CNJ determina afastamento de desembargador acusado de crimes sexuais e anula absolvição

O CNJ afastou o desembargador Magid Nauef Láuar, do TJ-MG, após investigações sobre sua atuação em caso de estupro de vulnerável. Um novo mandado de [...]
Desembargador Magid Nauéf Láuar — Foto: Desembargador Magid Nauéf Láuar - Foto:

O Conselho Nacional de Justiça (CNJ) afastou o desembargador Magid Nauef Láuar, do Tribunal de Justiça de Minas Gerais (TJ-MG), nesta sexta-feira. O afastamento ocorreu após a absolvição de um homem de 35 anos acusado de estupro de vulnerável contra uma menina de 12 anos, levantando investigações sobre a prática de delitos contra a dignidade sexual por parte do magistrado.

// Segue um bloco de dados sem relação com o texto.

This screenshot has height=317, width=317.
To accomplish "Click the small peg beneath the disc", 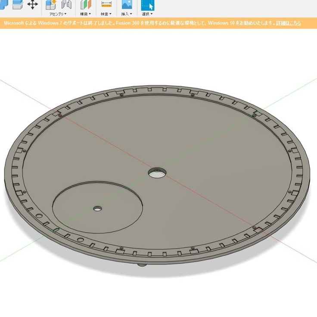I will coord(142,265).
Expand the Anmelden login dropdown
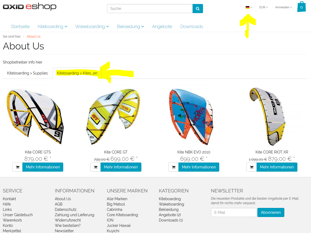The height and width of the screenshot is (233, 311). [x=284, y=7]
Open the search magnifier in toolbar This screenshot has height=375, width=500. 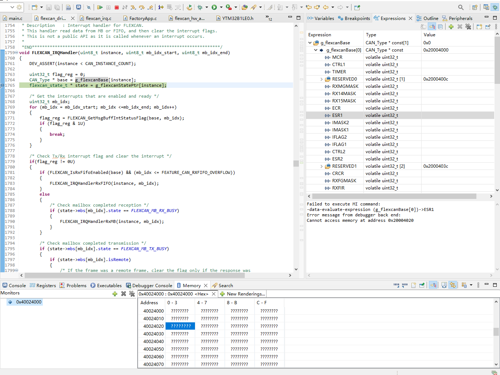coord(460,7)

A decisão do CNJ foi baseada em uma investigação preliminar que apontou a gravidade das alegações. O órgão informou que o afastamento é necessário para garantir que a apuração dos fatos ocorra livre de embaraços. O desembargador não se pronunciará sobre as acusações, enquanto cinco pessoas prestaram depoimento sobre os supostos abusos.

Após a repercussão do caso, Magid Nauef Láuar anulou o acórdão que havia absolvido o réu. Um novo mandado de prisão foi expedido contra o homem, que já havia sido condenado em primeira instância por manter relações sexuais com a adolescente no município de Indianópolis, no Triângulo Mineiro. O relator do caso foi o próprio desembargador, que teve seu voto acompanhado por outro magistrado, enquanto uma magistrada ficou vencida na decisão.

O caso foi levado ao CNJ pela deputada federal Duda Salabert (PDT), que denunciou os supostos abusos. As oitivas foram realizadas virtualmente, aumentando a complexidade e a seriedade da situação envolvendo o desembargador.